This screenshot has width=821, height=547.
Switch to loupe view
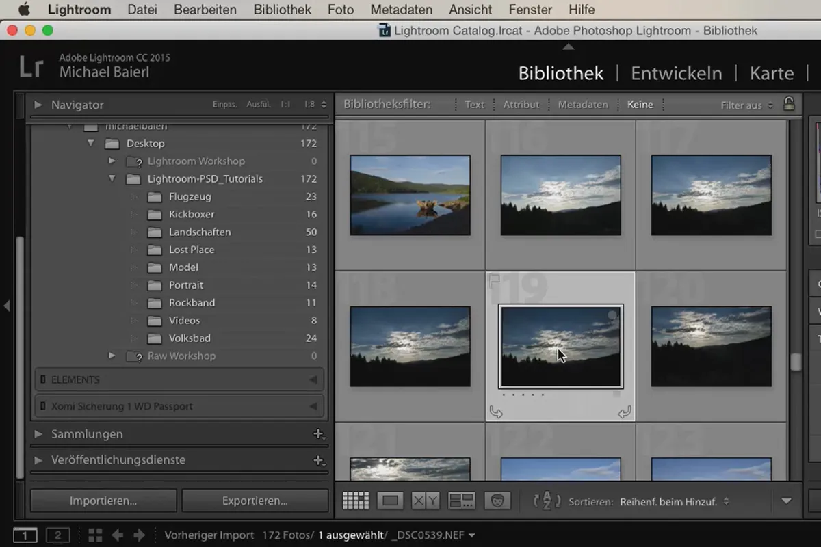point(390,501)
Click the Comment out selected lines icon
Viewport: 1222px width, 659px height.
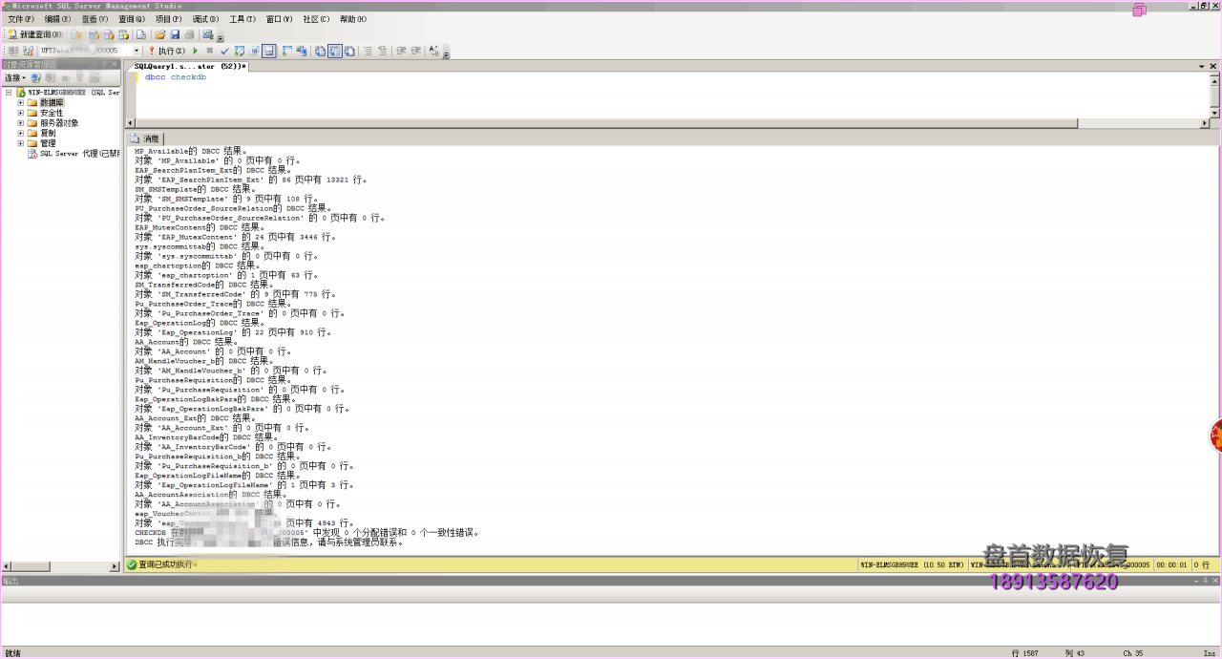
§
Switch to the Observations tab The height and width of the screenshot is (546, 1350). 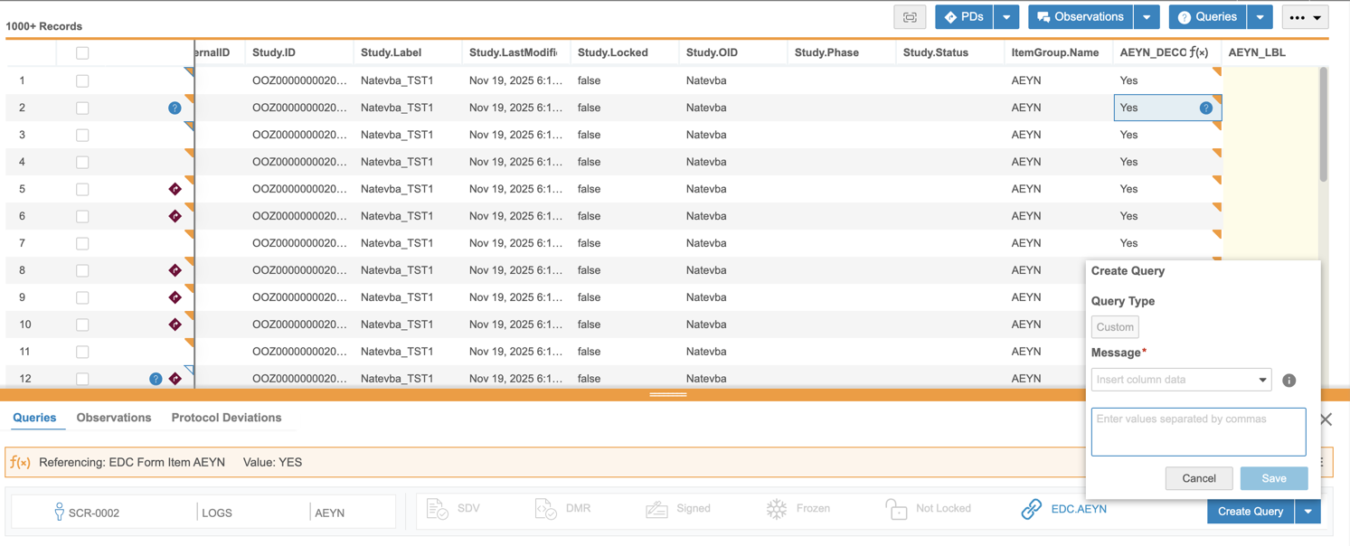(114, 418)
§
> **AIM OF THE TASK**:
Only one part of the listing is wanted: the lines from the one containing "This screenshot has width=821, height=547." through the one containing "Viewport: 1222px width, 659px height.", both included. Please transcribe it exactly, leaving out the pictures.

> **COMPLETED EXERCISE**:
This screenshot has width=821, height=547.
Switch to loupe view
point(390,501)
Click the Comment out selected lines icon
Viewport: 1222px width, 659px height.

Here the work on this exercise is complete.